Анатолий Викторович жил уединённо. Самой большой его забавой стали регулярные длительные прогулки. Иногда, он уходил из дома ранним утром и возвращался лишь глубокой ночью, ни разу не присев за день. Он никогда не чувствовал усталости. Он никак не мог насытиться величием очаровательных закатов, когда солнце медленно исчезает за горизонтом, освещая небо багряными красками, чтобы следующим утром снова из-за горизонта медленно подняться. Летними вечерами он частенько выносил на крыльцо своё кресло и сидел на нём до поздних сумерек, разглядывая мир вокруг и ни о чём не заботясь.
На верхней полке Анатолий Викторович приметил какой-то запылившийся томик французского поэта, однако старая память уже не могла подсказать, что именно могло там запылиться. Анатолий Викторович долго и внимательно разглядывал верх стеллажа, пытаясь прочесть хотя бы имя автора, но зрение никак не хотело фокусироваться. Тогда он покорно вздохнул и поплёлся за стулом. Ловко взобравшись, он с удивлением обнаружил совсем не то, что ожидал увидеть. Удивившись своему удивлению и взяв одну из книжек, Анатолий Викторович открыл её на случайной странице и пробежался глазами по строчкам. Внимание его привлекла выцветшая иллюстрация внизу страницы, на которой был изображён хмурый молодой мужчина в панаме, смешно завалившейся на макушку. Мужчина стоял, облокотившись на деревянную треснутую бочку и неестественно вытянув шею, что выглядело в целом довольно комично.
Стул, на котором стоял Анатолий Викторович, неожиданно пошатнулся и дёрнулся. Анатолий Викторович с треском свалился на пол, затянувшись в пронзительном кашле. Локоть, принявший на себя весь удар, сильно заныл от боли. Выдернутый из далёких грёз Анатолий Викторович беспомощно лежал на полу, потирая ушиб. Раздражённый такой подлостью от стула, он в сердцах выругался и со злостью швырнул всё ещё лежавший в его руке томик на стол, а затем вышел из комнаты.
Весь день Анатолий Викторович ходил хмурый. Со стороны могло показаться, что он в обычном своём состоянии, потому что, даже когда Анатолий Викторович пребывал в наилучшем расположении духа, для всех остальных он казался хмурым. Но сейчас он был сердит по-настоящему. Ему ничего не нравилось и ничего не устраивало.

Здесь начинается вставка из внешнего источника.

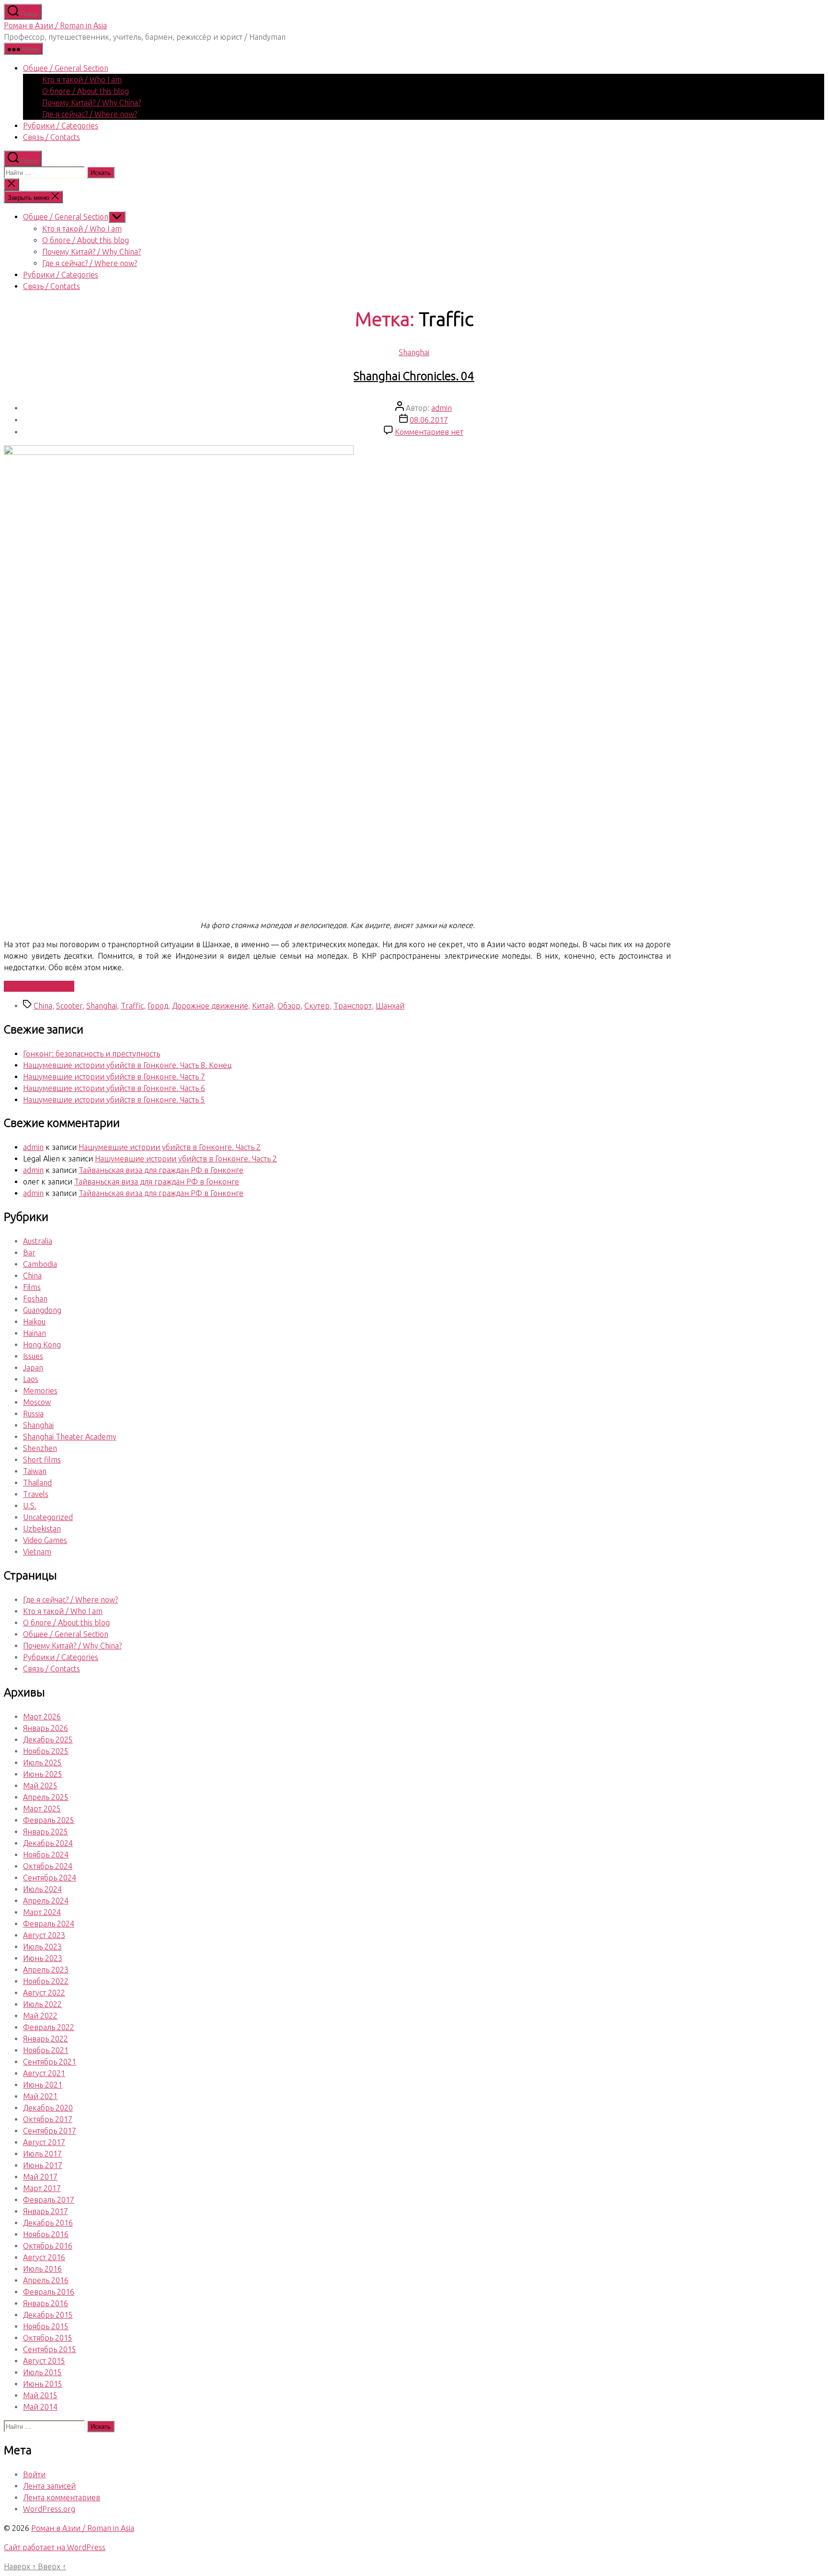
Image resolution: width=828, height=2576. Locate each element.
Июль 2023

Большую часть времени он, покряхтывая, сидел в кабинете перед окном, смотря по сторонам пустыми, бесцветными глазами. Хоть деланная сердитость никуда не делась, плохое настроение давно прошло, сменившись плохим самочувствием и безразличием. Его лицо не выражало ровно никаких эмоций. Со стороны оно могло показаться и вовсе каменным: настолько мёртвое и сухое выражение застряло на нём.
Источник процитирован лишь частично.